_DIRECTIONS:_ Scan the records below. Copy every line in which the word "Locate" appears.

Source data:

────────────────────────────────────────

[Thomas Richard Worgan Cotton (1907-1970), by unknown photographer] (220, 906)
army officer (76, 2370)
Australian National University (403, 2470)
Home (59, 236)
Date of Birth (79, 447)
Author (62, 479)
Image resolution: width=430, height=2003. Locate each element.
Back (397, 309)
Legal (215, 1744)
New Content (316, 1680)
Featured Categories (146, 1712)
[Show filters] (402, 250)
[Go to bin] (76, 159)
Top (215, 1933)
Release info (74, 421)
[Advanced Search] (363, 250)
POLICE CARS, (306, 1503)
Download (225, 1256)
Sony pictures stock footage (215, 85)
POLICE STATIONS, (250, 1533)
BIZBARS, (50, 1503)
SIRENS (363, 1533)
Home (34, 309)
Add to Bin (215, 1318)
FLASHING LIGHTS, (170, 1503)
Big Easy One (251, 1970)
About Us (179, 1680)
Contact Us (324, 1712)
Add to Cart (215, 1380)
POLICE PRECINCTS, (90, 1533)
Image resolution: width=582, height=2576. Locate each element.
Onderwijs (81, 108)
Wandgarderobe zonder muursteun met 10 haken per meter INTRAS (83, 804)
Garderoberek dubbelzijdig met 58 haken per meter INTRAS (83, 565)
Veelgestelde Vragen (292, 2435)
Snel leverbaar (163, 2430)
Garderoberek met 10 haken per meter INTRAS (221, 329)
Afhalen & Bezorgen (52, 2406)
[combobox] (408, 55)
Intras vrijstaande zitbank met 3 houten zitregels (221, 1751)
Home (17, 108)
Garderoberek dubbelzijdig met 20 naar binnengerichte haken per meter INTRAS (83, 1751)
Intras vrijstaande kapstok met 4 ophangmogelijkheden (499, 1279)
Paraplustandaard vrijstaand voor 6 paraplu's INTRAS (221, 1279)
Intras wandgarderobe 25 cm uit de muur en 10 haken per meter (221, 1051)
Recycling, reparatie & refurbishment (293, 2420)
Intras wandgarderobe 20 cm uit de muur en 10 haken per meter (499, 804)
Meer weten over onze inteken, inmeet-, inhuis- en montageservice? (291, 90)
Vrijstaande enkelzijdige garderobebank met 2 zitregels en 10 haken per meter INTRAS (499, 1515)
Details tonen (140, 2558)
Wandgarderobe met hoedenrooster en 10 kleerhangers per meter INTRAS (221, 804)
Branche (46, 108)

────────────────────────────────────────

_RESPONSE TO THIS EXERCISE:_
Image resolution: width=430, height=2003. Locate each element.
Image resolution: width=582, height=2576. Locate each element.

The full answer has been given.